Madagascar Post 6 – Days 21 – 26

 

Our birding trip was organised by Madagascar Tour Guide (madagascar.tour.guide@gmail.com), who was really well organised. Our guide for most of the trip was Julian, who was brilliant at digging the birds as well as sorting things out for us along the way. The company is owned by Andre who came to meet us as we passed through Tena. I would highly recommend them and the prices were modest.

 

Day 21 – 28/08/2018

On Tuesday 28th August 2018, we had a very early taxi to the airport after a 4 am breakfast in our room at the Saka Manga hotel.

We had two flights to get us to the tiny town of Maroantsetra, which was on the North East coast of Madagascar, surrounded by rainforest and as we found out, with high amounts of rain. We changed in Toamasin, which was bigger and further down the coast. After we arrived, we were approached by a French local Oliver. He told us that he owned the lodge we were travelling to and got us a taxi to the quayside where he introduced us to Joseph, our local bird, and Marie, our cook. By this time, it was 9.30 am.
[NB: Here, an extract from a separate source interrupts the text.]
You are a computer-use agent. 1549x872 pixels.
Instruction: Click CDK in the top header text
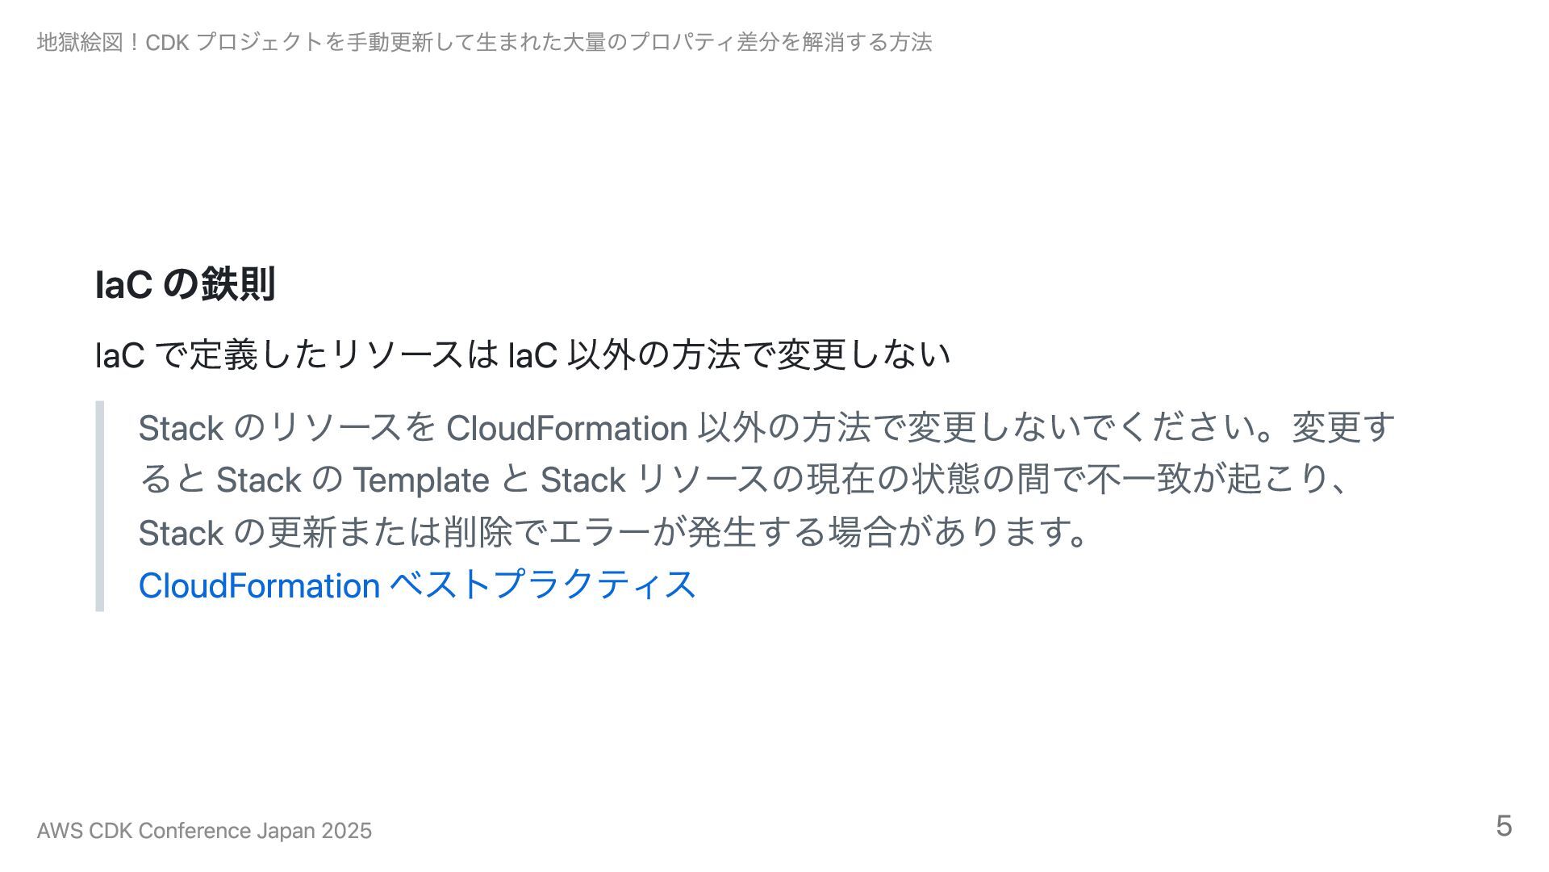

We set out on a speed boat with a few warnings that it might get wet,  as it bucketed down. We curled up deeply into our macs and hoped for the best.

We were soaked through almost immediately and soon gave up on our mission to stay dry. Instead, we stretched out and enjoyed the bumpy ride across the very rough sea. We were crossing a large inlet to get to remote forests on the other side.
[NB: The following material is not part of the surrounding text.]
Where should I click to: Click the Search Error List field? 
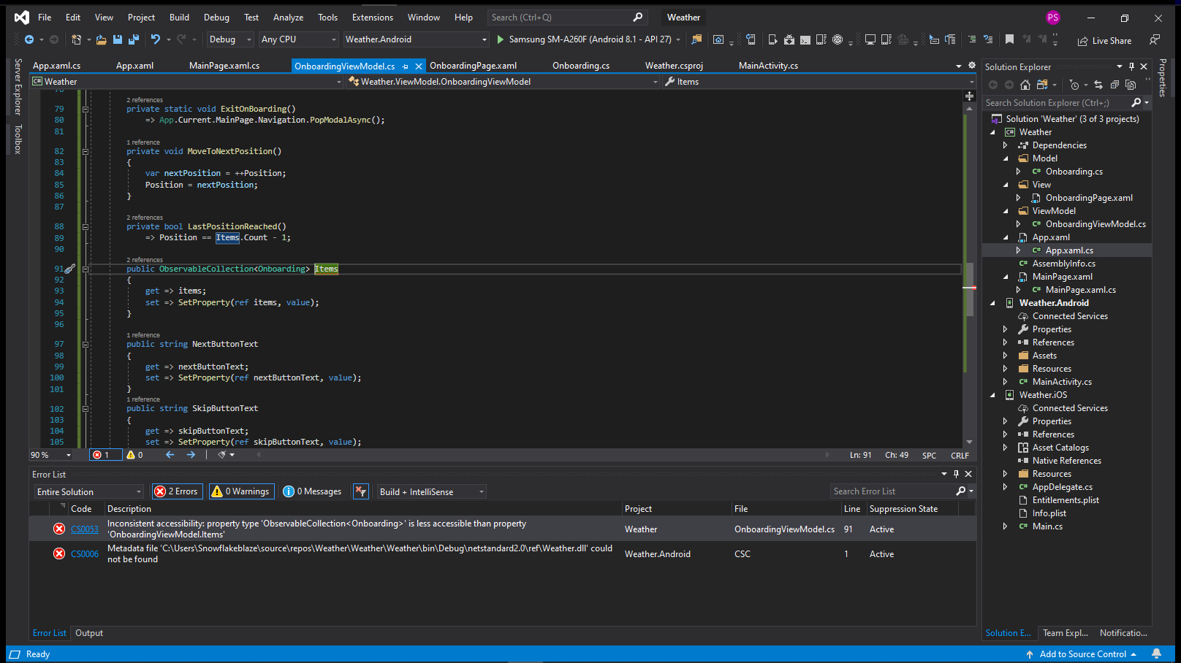(x=893, y=491)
After an hour had passed and just as the waves had begun to be monotonous, to our great excitement we spotted a humpback whale breaching in the water. It was a mother and her calf barely 20 metres away. The lowness of the boat in the water highlighted just how close we were.

From that point in we had another 10 encounters with mother humpback whales and their calves. Here, like South Africa and Eastern Australia, they come to the warm, shallow waters to give birth and nurture their babies.

By the time we reached the shore, we were incredibly excited.

We carried our bags up to our hut and discussed our game plan with Joseph, our local bird guide. We were surrounded by the most incredible primary rainforest, which was beautiful but did make everything in our wooden building damp/wet. Our target birds were Helmeted and Bernier’s Vanga, both rare and tricky to see. We had already been warned by the tour company that there was a high chance we would not see Bernier’s Vanga.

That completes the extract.